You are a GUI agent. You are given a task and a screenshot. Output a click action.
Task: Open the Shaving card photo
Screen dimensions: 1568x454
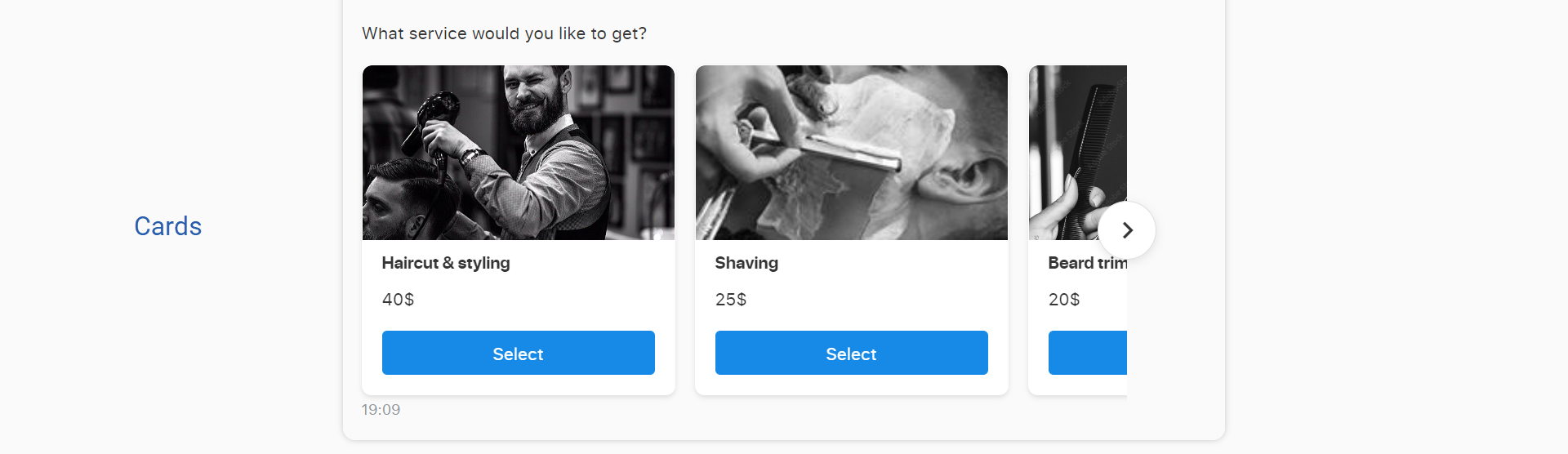click(852, 153)
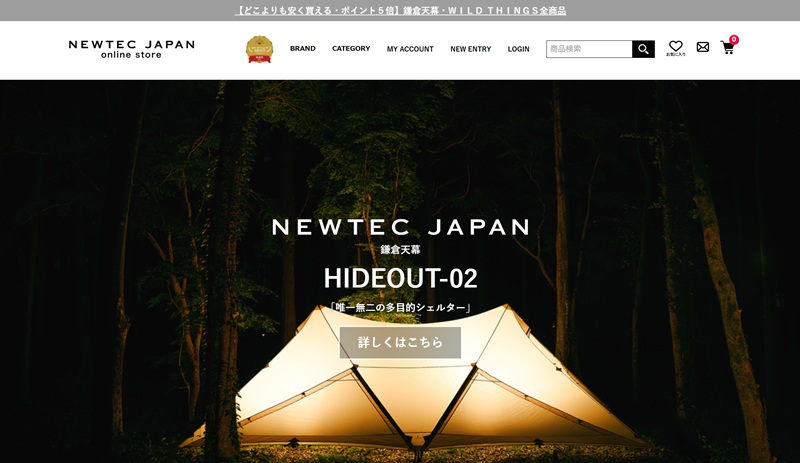The width and height of the screenshot is (800, 463).
Task: View the shopping cart icon
Action: tap(727, 48)
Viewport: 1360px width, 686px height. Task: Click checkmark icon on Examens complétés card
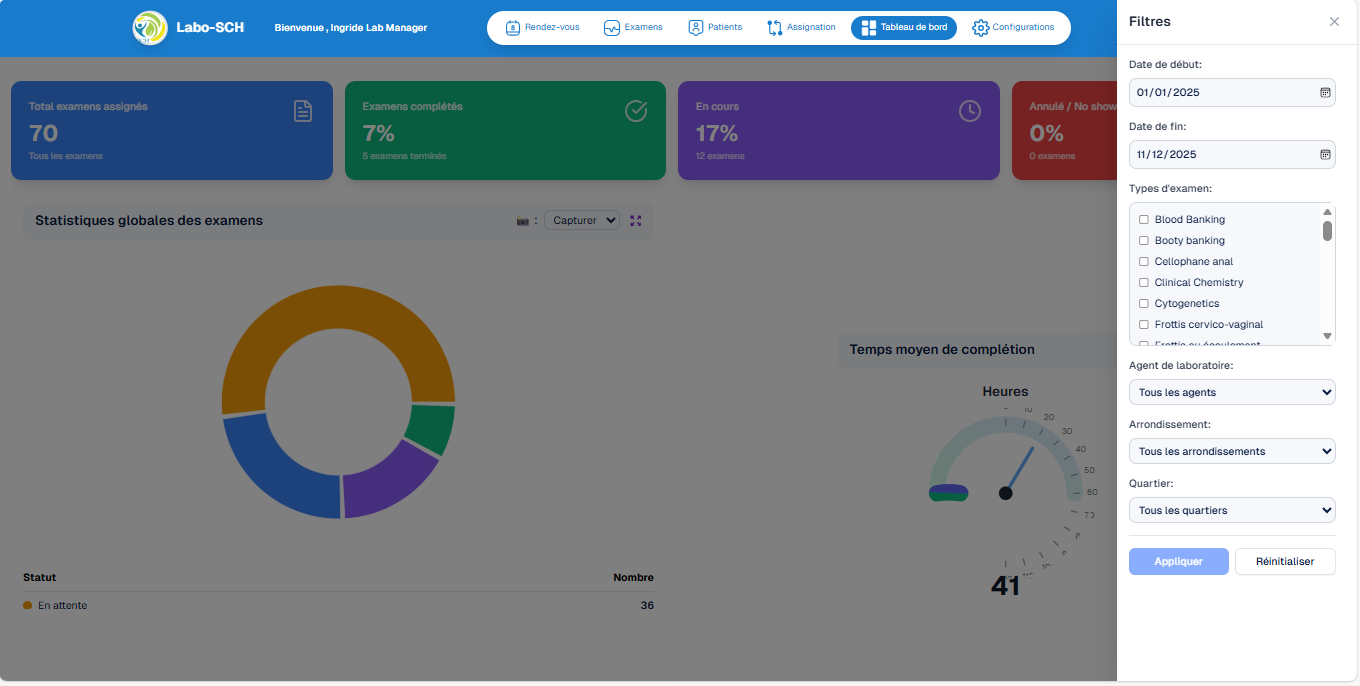tap(636, 111)
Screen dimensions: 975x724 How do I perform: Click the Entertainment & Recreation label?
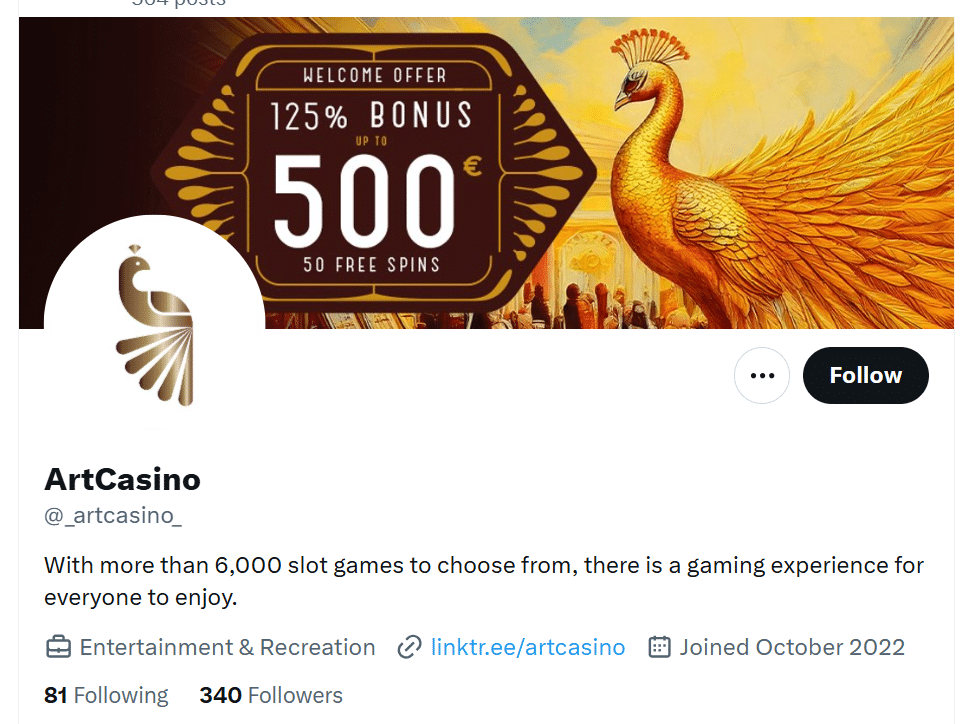click(227, 647)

PROMPT — Look above for the line containing "Task: Open the Shaving card photo", then retype it and each line after it to the end of the records, exactly and without pictures.

OUTPUT —
Task: Open the Shaving card photo
Screen dimensions: 1568x454
click(852, 153)
The width and height of the screenshot is (800, 463).
Task: View the shopping cart icon
Action: tap(727, 48)
Viewport: 1360px width, 686px height. Task: Click checkmark icon on Examens complétés card
tap(636, 111)
Screen dimensions: 975x724 How do I perform: Click the Entertainment & Recreation label?
click(227, 647)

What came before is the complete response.